(JTA) — The editors of the University of California, Berkeley, student newspaper apologized for “the pain and anger” caused by a cartoon that critics said contains anti-Semitic imagery.
The editor’s note was added to the cartoon on Wednesday, a week after it appeared in The Daily Californian. The cartoon remains on the newspaper’s website.
The note read, in part: “The artist’s intent was to argue that the contents of civil liberties lawyer and professor emeritus at Harvard Law School Alan Dershowitz’s recent lecture at UC Berkeley were hypocritical. We regret that the artistic rendering distracted from the discussion the artist was trying to start.”
The cartoon, published a week ago, depicts a grinning Dershowitz with his head poking through a cardboard cutout bearing an Israeli flag and the silhouettes of happy children. The sign reads “The Liberal Case for Israel,” which was the topic of the Harvard Law School professor’s recent speech on the campus.
Behind the sign, Dershowitz’s foot crushes a man with a Palestinian flag and his hand cradles an Israeli soldier shooting an unarmed man soaking in a puddle of blood. In the online version, only the Palestinian flag, the soldier and the blood are in color.
UC Berkeley Chancellor Carol Christ, in a letter to the editor calling the cartoon “offensive, appalling and deeply disappointing,” wrote that “its anti-Semitic imagery connects directly to the centuries-old ‘blood libel’ that falsely accused Jews of engaging in ritual murder.”
Dershowitz spoke at the university on Oct. 11.

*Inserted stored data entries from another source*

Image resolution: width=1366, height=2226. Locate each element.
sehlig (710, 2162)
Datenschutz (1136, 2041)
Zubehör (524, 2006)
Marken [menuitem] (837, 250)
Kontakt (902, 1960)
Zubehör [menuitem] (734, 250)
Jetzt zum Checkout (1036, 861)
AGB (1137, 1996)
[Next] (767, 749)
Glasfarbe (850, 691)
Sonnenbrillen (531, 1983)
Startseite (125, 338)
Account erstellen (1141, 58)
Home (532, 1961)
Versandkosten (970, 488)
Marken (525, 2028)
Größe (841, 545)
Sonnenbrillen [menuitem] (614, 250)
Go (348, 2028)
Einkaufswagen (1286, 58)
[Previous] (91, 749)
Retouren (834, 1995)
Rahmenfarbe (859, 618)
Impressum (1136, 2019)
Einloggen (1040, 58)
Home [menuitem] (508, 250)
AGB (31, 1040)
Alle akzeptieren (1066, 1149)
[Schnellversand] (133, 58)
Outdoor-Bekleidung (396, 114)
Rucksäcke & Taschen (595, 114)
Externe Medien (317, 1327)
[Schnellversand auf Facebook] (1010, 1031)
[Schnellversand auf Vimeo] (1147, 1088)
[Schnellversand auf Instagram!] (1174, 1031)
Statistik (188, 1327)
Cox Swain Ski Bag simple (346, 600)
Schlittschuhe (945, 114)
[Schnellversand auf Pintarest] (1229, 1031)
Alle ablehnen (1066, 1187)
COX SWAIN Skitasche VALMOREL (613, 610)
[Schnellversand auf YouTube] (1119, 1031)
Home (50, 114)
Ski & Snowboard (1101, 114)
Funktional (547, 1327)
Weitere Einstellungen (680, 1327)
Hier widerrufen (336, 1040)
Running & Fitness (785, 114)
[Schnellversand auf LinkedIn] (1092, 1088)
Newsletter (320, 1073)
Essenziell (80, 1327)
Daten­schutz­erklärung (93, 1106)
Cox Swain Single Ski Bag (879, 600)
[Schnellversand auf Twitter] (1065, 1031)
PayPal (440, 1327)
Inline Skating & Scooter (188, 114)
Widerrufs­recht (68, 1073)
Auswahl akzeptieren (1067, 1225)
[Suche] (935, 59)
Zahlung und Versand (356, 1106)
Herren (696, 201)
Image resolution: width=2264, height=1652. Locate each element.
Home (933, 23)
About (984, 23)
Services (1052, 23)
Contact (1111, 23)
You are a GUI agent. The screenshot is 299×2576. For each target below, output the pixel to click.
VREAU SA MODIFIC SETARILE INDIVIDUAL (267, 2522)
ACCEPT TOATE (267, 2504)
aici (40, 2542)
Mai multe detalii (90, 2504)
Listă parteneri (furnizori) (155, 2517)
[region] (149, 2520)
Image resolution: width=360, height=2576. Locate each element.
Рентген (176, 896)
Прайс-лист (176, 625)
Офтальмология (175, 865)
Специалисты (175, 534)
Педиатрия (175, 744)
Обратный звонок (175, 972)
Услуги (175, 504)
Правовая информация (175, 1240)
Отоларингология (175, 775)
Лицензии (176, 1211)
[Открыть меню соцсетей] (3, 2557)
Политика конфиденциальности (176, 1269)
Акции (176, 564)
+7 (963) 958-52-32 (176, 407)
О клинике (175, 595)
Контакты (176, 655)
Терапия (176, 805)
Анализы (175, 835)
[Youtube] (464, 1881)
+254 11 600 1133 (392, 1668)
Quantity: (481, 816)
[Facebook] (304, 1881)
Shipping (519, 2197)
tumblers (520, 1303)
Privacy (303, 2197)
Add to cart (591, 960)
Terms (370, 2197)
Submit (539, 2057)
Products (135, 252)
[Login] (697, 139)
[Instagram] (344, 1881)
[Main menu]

“The criticism we have received reaffirms for us a need for a more critical editing eye, and a stronger understanding of the violent history and contemporary manifestations of anti-Semitism,” wrote Karim Doumar, the editor in chief. “We appreciate those who have reached out offering to help us better our understanding of these issues. We will be taking them up on the offer.”
The executive director of the Berkeley Hillel in criticizing the cartoon in a letter to the editor made such an offer.
Dershowitz wrote in an essay for The Daily Californian on Wednesday that while he defended the editors’ right to publish it, he believed the cartoon to be deeply anti-Semitic.
“There is little doubt that this abhorrent cartoon was a hard-left Neo-Nazi expression,” he wrote.
Hours after Dershowitz’s appearance, a flier of the event was discovered with a swastika drawn over his face. The speech had originally been blocked by the university because organizers of his visit did not give campus police the required eight-week notice for the event — a requirement that only applies to nondepartmental applicants. Following that disclosure, the law school agreed to co-sponsor the talk.